2. La technologie numérique offre des possibilités sans précédent
pour compléter, enrichir et transformer l’éducation afin de lui
permettre de relever ces nouveaux défis. De plus, les technologies
de l’information et de la communication (TIC) sont un des outils
essentiels pour faciliter l’accès équitable et inclusif à l’éducation, réduire
les inégalités dans l’apprentissage, ouvrir de nouvelles perspectives
aux enseignants et à leur profession, renforcer la qualité et le
sens de l’apprentissage, et améliorer l’administration et la gouvernance
de l’éducation.
3. Dans toute l’Europe, les systèmes éducatifs sont cependant
lents à s’adapter à cette nouvelle donne. Actuellement, on estime
que les compétences numériques d’environ 44 % des adultes des pays
de l’Union européenne sont insuffisantes et que près de 20 % n’ont
aucune compétence dans ce domaine. Moins de la moitié des enfants
sont aujourd’hui scolarisés dans des établissements disposant d’équipements
numériques et seulement 20 à 25 % des élèves ont des enseignants
qui se pensent aptes à utiliser ces technologies en classe. Le fossé
est encore plus grand à l’échelle de l’ensemble du Conseil de l’Europe.

**Segment de données:**
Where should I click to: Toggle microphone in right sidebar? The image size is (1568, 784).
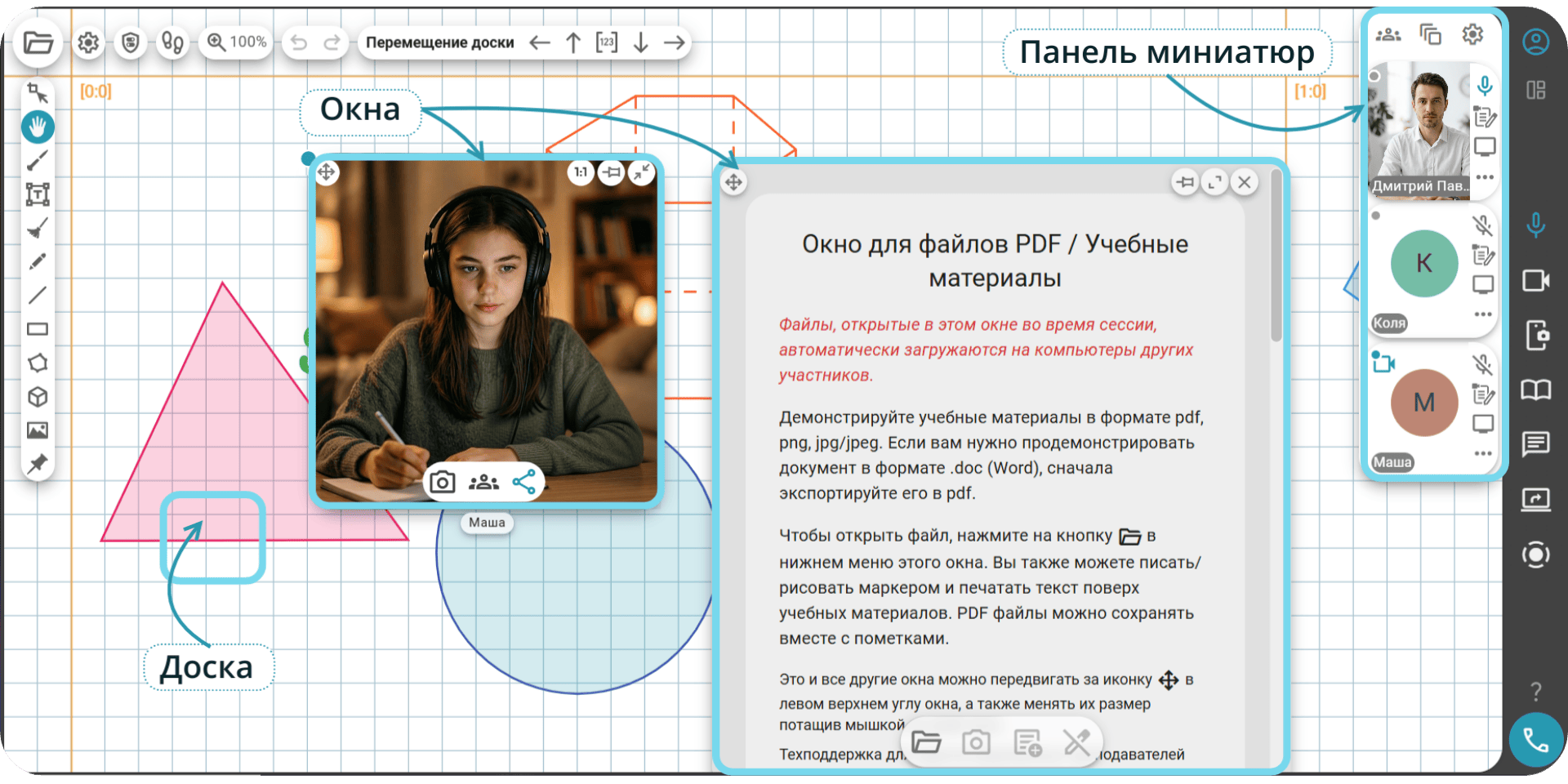click(x=1536, y=225)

**Travail attendu:**
Transcrivez le passage de l'extrait sur le numérique dans l'éducation compris entre « 3. Dans toute » et « Conseil de l’Europe. », bornes incluses.

**Problème résolu:**
3. Dans toute l’Europe, les systèmes éducatifs sont cependant
lents à s’adapter à cette nouvelle donne. Actuellement, on estime
que les compétences numériques d’environ 44 % des adultes des pays
de l’Union européenne sont insuffisantes et que près de 20 % n’ont
aucune compétence dans ce domaine. Moins de la moitié des enfants
sont aujourd’hui scolarisés dans des établissements disposant d’équipements
numériques et seulement 20 à 25 % des élèves ont des enseignants
qui se pensent aptes à utiliser ces technologies en classe. Le fossé
est encore plus grand à l’échelle de l’ensemble du Conseil de l’Europe.